─── TESTO IN ESAME ───
Dialogare con chi ha qualcosa da dire e da trasmettere è sempre arricchente. Credo di non essermi mai evoluto abbastanza dalla fase adolescenziale dei “perché?” sparati a raffica, sono un curioso di natura. E ho deciso di dare un senso a questa voglia continua di scoperta, ponendomi anche nella condizione di fare domande senza che ciò possa infastidire qualcuno. E allora eccomi qui, munito di un cellulare, di un’asta con la luce a led e di un piccolo microfono, pronto a chiacchierare con alcuni architetti napoletani.
Questa idea di realizzare video/dialoghi, promossa dall’Ordine degli Architetti Pianificatori Paesaggisti Conservatori di Napoli e Provincia, è nata durante il periodo del look down, quando tutti abbiamo dovuto usare esclusivamente la rete, internet e la tecnologia per comunicare. È stato, quindi, istituito presso il suddetto Ordine il “Tavolo di emergenza Covid19”.
Lo scopo del Tavolo è quello di ricercare, proporre e sperimentare nuove tipologie progettuali che tengano conto della pandemia. D’altra parte è anche una questione di spazio: la prima misura suggerita dai virologi (poi diventata legge) è stata quella di “rispettare le distanze”. E lo spazio, si sa, è il materiale primario usato da un architetto per realizzare il suo lavoro.
Il tema che si è deciso di affrontare è quello della luce, sia essa naturale che artificiale. Nello specifico: Architettura: dall’Emergenza alla Luce.
Ne parliamo, in questo primo video/dialogo (allegato di seguito) con Massimo Pica CIAMARRA, architetto napoletano di fama internazionale, con il quale ho la fortuna di collaborare professionalmente (già, faccio l’architetto) e che ha progettato e realizzato opere importantissime in Italia e oltre. Giusto per citarne qualcuna, restando a Napoli, ricordiamo Città della Scienza e il Complesso Universitario di Monte Sant’Angelo.
─── DATI FORNITI ───
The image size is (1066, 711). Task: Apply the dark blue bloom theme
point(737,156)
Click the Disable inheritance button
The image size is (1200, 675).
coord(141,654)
───
▶ [COMPITI DA SVOLGERE]:
• a. Elenca gli strumenti di cui chi scrive il testo in esame dichiara di essersi munito per chiacchierare con gli architetti napoletani.
• b. Secondo il testo in esame, quale tema si è deciso di affrontare?
• c. Prosegui il testo sui video/dialoghi con gli architetti napoletani a partire dalla sua ultima frase.

▶ [RISULTATI DEI COMPITI]:
• a. Un cellulare; un'asta con la luce a led; un piccolo microfono.

• b. Il tema della luce, sia naturale che artificiale.

• c.
Quando lo incontrai la prima volta presso il suo studio – molti anni fa ormai – rivolgendogli la parola gli feci: «Maestro…». Allora, con un fare sbrigativo, interrompendomi subito, e arricciando le sopracciglia mi disse: «Ma quale “maestro”, mi chiamo Massimo».
La vera competenza non ha alcun bisogno di gonfiare il proprio ego, è umile, molto umile.
L’architetto, Pica Ciamarra, è anche impegnato neldibattito teorico attraverso la pubblicazione di studi, ricerche, e partecipando attivamente, spesso pure come organizzatore, a convegni e congressi di respiro internazionale.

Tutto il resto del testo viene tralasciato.